• Matt

What is the Great Resignation?

The Great Resignation is a movement started in the United States of America following the COVID-19 pandemic, in which resignation rates rose to an all-time high as people disagreed with the American governments inaction towards COVID-19 safety precautions, and were quitting their jobs as a result.

So, what was the reasoning behind people quitting their jobs? Aside from the lack of appropriate safety precautions, many people had become accustomed to working from the comfort of their own homes, and as the various lockdowns were eased, people were unhappy about being forced back into the office, or wherever they were working before. One of the most affected industries was labour, and with the conditions not being met for people to feel safe at work, people decided to quit and start looking elsewhere.


The Great Resignation in the UK

According to a study by SD Worx, 1 in 20 (4.7%) workers in the UK left their jobs for COVID-19 related reasons, and another study by recruitment agency Randstad UK showed that 69% of people were looking to move to a new role in the next few months. It would appear that companies who offer flexible working in terms of office vs work from home are less affected by resignations, with 28% of workers in a survey of 1000 UK workers by HRD admitting that flexible working policies are encouraging them to stay in their current jobs - so should all companies be looking to offer flexible working?


Working from Home vs Going to the Office

In January 2022, 36% of working adults reported having worked from home at least once in the last week due to reasons surrounding COVID-19. Half of those home workers said that they had reduced spending due to the lack of commuting, however working from home does lead to an increase in bills - 86% said that their spending had increased. But is the cost of commuting vs working from home the main reason why people value the ability to work flexibly now? It turns out that the main reason people want to continue working from home, or at least having the flexibility to choose, is that it improves overall employee satisfaction - it creates a better work-life balance, increases productivity and ultimately saves employers money. Incredibly, 36% of employees would choose this flexibility over a pay rise.


Why do some businesses disagree with working from home?

Despite all these statistics that seemingly prove that most workers would rather work from home, there are many businesses who are going back to full-time office working anyway post-lockdown. Why is this the case? Well, there are a few reasons - firstly, the real estate costs to rent an office space that isn't being used by many employees are a huge expense for the company, and there are companies that don't want to commit to a full working from home system. Also it's possible that management for a particular business simply don't like not being able to monitor their staff and feel like they are in control, when everyone is under one roof it's relatively simple to measure productivity as well the 'power' that they have over their employees.


In summary, the COVID-19 pandemic has caused a huge change in how businesses operate on a day to day basis. We now live in a society where people have, and want to continue to have, a work-life balance that is good for their well-being - and businesses may have to adapt if they want to maintain their staff and continue to grow going forward.

************

-- Assignment --
In the text on the Great Resignation, what share of UK workers left their jobs for COVID-19 related reasons, according to the SD Worx study?

-- Records supplied --

************

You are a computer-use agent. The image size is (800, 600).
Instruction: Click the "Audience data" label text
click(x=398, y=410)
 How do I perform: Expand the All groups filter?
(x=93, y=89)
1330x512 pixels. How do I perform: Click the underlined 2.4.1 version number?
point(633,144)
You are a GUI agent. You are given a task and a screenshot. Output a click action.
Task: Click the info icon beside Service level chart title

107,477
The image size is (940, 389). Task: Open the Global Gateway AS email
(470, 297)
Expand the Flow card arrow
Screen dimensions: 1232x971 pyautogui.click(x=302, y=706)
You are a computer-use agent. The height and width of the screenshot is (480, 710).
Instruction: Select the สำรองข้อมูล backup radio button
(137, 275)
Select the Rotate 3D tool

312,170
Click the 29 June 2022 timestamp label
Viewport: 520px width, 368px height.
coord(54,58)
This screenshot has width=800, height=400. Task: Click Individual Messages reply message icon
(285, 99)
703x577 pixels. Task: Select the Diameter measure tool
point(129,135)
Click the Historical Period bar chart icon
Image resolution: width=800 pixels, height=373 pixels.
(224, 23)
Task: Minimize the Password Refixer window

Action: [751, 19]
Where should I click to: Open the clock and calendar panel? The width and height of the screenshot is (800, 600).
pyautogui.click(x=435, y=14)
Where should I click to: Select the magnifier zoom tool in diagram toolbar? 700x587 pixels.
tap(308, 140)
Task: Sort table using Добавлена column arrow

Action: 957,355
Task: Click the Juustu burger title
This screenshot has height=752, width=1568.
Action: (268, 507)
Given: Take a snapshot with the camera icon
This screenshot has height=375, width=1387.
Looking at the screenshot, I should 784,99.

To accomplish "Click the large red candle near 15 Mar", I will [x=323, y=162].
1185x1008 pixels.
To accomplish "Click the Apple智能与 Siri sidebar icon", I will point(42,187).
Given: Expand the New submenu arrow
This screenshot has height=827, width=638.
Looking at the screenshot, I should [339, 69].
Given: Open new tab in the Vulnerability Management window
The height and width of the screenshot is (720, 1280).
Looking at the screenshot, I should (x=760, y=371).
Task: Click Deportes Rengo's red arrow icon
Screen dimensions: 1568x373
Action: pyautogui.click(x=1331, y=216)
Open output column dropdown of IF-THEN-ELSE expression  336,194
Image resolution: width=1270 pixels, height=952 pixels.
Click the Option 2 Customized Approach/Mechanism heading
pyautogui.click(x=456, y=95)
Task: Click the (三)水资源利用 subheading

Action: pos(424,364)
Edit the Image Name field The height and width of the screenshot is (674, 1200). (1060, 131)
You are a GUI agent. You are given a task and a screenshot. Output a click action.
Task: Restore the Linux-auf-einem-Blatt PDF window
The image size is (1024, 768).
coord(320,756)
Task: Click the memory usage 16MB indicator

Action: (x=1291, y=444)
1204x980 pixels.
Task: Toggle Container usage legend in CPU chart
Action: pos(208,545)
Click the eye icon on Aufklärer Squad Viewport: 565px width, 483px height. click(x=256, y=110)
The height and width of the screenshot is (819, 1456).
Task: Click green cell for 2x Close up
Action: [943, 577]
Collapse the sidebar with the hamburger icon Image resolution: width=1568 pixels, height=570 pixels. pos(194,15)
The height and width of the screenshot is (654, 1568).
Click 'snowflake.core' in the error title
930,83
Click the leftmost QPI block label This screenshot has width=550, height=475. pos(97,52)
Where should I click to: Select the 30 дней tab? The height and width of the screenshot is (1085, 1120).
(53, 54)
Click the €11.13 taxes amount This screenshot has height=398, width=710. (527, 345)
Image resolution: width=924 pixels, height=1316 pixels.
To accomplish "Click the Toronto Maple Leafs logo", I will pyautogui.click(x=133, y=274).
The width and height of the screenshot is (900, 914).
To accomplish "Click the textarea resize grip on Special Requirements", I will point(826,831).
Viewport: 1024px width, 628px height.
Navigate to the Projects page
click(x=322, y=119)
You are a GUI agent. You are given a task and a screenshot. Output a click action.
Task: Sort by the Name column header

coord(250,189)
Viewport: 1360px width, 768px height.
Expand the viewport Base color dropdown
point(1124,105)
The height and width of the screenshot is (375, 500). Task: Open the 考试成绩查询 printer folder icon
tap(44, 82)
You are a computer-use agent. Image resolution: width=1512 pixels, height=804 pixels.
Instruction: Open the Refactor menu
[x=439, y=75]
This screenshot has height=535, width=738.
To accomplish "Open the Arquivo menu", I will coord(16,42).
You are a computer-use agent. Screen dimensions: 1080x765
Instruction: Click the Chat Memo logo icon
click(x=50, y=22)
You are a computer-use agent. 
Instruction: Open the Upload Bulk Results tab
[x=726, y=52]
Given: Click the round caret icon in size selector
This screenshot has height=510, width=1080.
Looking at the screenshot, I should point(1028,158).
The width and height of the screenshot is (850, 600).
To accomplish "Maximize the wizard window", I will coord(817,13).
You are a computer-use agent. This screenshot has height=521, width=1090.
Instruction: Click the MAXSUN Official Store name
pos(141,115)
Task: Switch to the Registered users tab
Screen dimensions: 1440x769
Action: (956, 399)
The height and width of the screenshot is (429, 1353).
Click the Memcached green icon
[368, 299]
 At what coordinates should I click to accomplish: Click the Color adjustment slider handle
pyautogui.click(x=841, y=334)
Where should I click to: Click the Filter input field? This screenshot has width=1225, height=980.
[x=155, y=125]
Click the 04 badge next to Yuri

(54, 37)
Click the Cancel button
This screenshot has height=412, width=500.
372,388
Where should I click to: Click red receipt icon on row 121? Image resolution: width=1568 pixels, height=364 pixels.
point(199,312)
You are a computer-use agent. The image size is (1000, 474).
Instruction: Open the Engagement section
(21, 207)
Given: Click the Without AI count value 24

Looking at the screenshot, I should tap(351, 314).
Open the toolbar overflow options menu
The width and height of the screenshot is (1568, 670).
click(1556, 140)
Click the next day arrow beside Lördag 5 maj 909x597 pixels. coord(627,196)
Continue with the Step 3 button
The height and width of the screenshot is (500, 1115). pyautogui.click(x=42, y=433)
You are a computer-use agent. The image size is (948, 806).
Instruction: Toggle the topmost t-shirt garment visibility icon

************

-- Output for this exercise --
1 in 20 (4.7%)